The current maximum benefit is $25,000 per year. In 2023, Epkinly generated $31 million in worldwide revenue for AbbVie. Under the agreement with AbbVie, Genmab receives royalties of between 22% and 26% on net sales outside the United States and Japan. Genmab and AbbVie evenly split product sales in other territories.

FDA Sets Action Date for Axatilimab in Graft-Versus-Host Disease

The FDA has accepted for priority review Incyte’s biologics license application (BLA) for axatilimab to treat patients with chronic graft-versus-host disease (GVHD) after failure of at least two prior lines of systemic therapy. The Prescription Drug User Fee Act (PDUFA) date is Aug. 28, 2024.

Graft-versus-host disease is a complication of stem cell transplants, where the body’s immune system attacks the new cells. Acute graft-versus-host can occur in about half of patients receiving hematopoietic stem cell transplantation from matched donors.
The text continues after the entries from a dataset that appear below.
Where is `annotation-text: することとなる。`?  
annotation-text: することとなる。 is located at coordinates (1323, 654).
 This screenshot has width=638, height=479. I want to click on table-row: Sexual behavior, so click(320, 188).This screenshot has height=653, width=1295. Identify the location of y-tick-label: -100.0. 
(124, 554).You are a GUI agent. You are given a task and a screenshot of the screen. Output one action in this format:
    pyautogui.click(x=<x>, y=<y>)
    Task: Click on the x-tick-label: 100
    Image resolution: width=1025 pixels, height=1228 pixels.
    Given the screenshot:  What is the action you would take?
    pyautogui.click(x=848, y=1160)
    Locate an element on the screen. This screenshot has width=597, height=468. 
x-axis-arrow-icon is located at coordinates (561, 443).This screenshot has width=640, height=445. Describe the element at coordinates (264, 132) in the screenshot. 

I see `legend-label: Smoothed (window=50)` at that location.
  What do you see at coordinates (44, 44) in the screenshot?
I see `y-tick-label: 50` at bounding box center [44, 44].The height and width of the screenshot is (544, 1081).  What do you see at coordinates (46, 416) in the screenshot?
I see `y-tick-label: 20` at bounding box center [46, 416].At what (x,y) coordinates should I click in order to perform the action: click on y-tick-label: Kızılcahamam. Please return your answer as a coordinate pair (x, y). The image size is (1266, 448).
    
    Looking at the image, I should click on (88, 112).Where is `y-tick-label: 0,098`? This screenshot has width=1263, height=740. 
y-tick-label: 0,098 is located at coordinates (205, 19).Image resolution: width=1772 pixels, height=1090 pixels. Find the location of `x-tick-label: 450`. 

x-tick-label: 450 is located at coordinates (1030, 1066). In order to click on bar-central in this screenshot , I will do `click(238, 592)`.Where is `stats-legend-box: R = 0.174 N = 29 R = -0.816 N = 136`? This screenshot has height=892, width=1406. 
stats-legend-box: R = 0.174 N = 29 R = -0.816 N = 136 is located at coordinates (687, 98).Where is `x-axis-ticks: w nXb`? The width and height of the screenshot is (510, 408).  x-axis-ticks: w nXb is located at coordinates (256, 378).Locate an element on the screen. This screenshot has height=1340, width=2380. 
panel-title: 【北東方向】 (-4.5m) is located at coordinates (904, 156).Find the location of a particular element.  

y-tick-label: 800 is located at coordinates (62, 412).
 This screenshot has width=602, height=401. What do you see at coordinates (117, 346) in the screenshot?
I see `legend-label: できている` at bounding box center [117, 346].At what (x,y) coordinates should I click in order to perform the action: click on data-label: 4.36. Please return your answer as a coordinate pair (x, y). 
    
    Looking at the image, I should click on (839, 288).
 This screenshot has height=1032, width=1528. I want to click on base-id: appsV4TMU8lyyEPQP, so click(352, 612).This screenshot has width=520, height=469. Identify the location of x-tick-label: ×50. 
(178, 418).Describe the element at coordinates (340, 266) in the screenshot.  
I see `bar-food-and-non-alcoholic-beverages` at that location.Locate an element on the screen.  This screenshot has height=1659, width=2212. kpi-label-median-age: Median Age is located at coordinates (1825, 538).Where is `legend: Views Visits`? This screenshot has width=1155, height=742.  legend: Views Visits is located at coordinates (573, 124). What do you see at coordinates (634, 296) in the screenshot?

The occurrence can be higher in unmatched donors

Axatilimab, developed by Incyte and Syndax Pharmaceuticals, is a monoclonal antibody that targets colony stimulating factor-1 receptor, or CSF-1R, a cell surface protein.

The BLA is supported by data from the AGAVE-201 trial, which showed that treatment with axatilimab resulted in clinically meaningful results and was generally well-tolerated, with a safety profile that was manageable and consistent with the mechanism of action of CSF-1R inhibition.

FDA Sets Review Date for Tislelizumab in Stomach Cancer

The FDA has accepted BeiGene’s biologics license application (BLA) for Tevimbra (tislelizumab), in combination with fluoropyrimidine- and platinum-containing chemotherapy, to treat patients with locally advanced unresectable or metastatic gastric or gastroesophageal junction (G/GEJ) adenocarcinoma. The FDA’s action date on the BLA is expected in December 2024.

Tevimbra is humanized IgG4 anti-PD-1 monoclonal antibody designed to minimize binding to Fc-gamma (Fcγ) receptors on macrophages, helping to aid the body’s immune cells to detect and fight tumors.

The filing is based on results from the global RATIONALE-305 trial, which met its primary endpoint of overall survival of 15.0 months for patients treated with Tevimbra in combination with investigator’s choice of chemotherapy compared with 12.9 months for patients treated with placebo plus chemotherapy. Tevimbra demonstrated a 20% reduction in the risk of death.

Data were presented at the European Society for Medical Oncology (ESMO) Congress 2023.